* Your goal
Beneath this task are the entries; from the line with "Open Accessible gaming nav item" through the last one, transcribe every line exactly and nothing else, skipping pictures.

----

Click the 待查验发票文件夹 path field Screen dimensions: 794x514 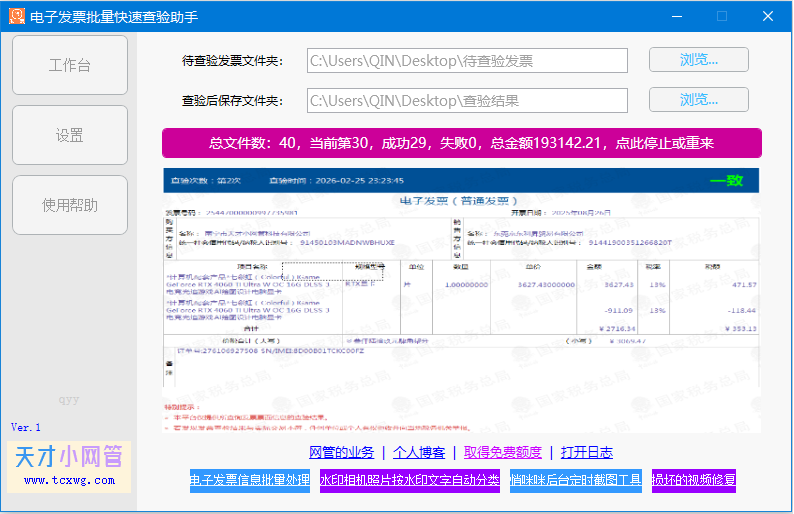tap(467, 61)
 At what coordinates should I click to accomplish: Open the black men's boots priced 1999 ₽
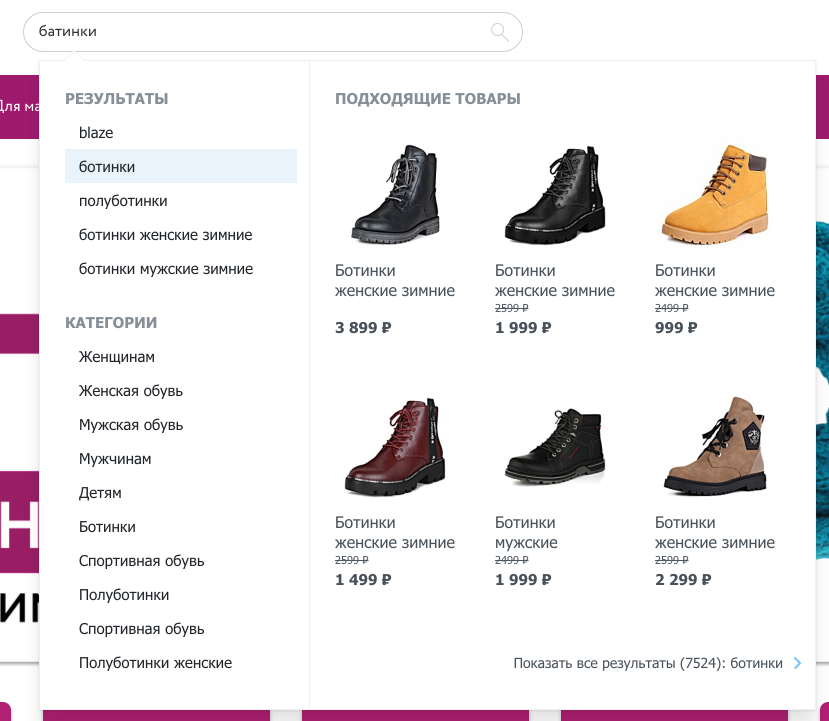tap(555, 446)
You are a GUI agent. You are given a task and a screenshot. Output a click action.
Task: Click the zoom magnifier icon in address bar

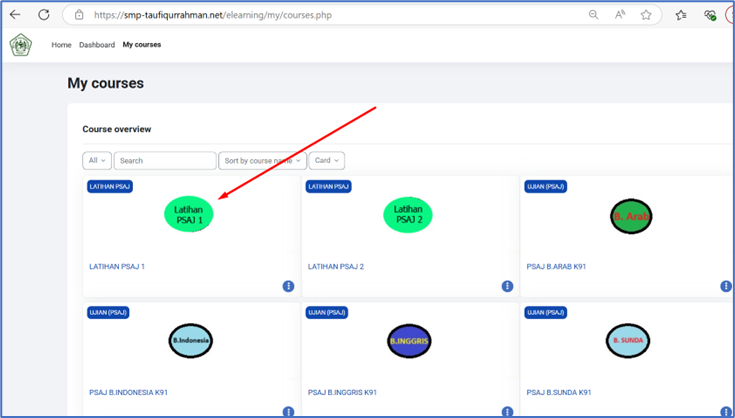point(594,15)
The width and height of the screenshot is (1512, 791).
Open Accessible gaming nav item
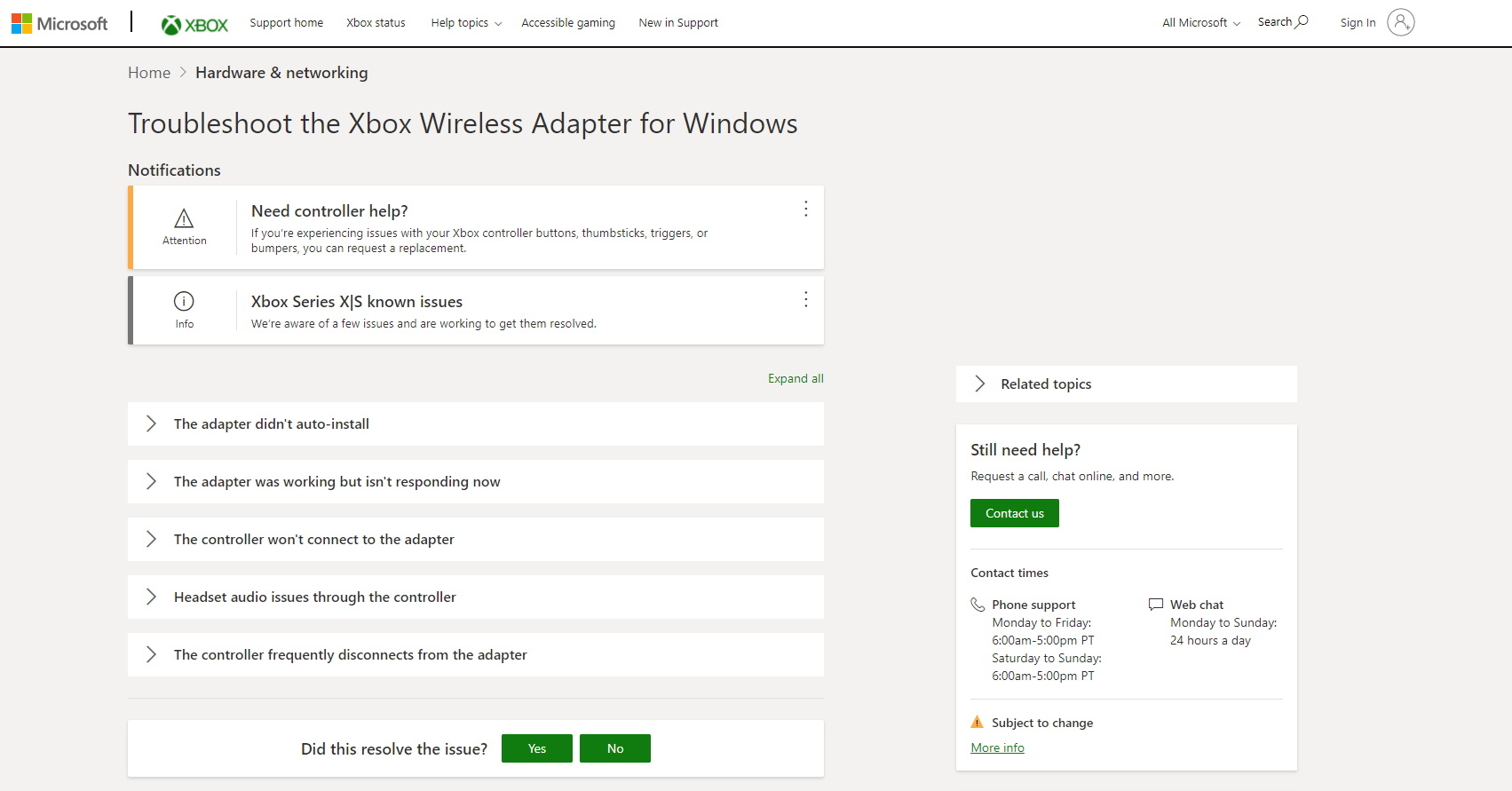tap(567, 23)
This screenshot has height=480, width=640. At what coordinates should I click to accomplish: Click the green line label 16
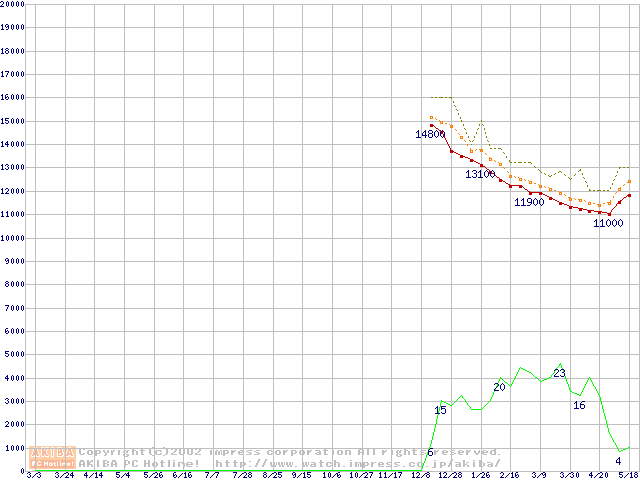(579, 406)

----

* Response to the task
Open Accessible gaming nav item
tap(567, 23)
This screenshot has height=480, width=640. At what coordinates should I click to accomplish: Click the green line label 16
(579, 406)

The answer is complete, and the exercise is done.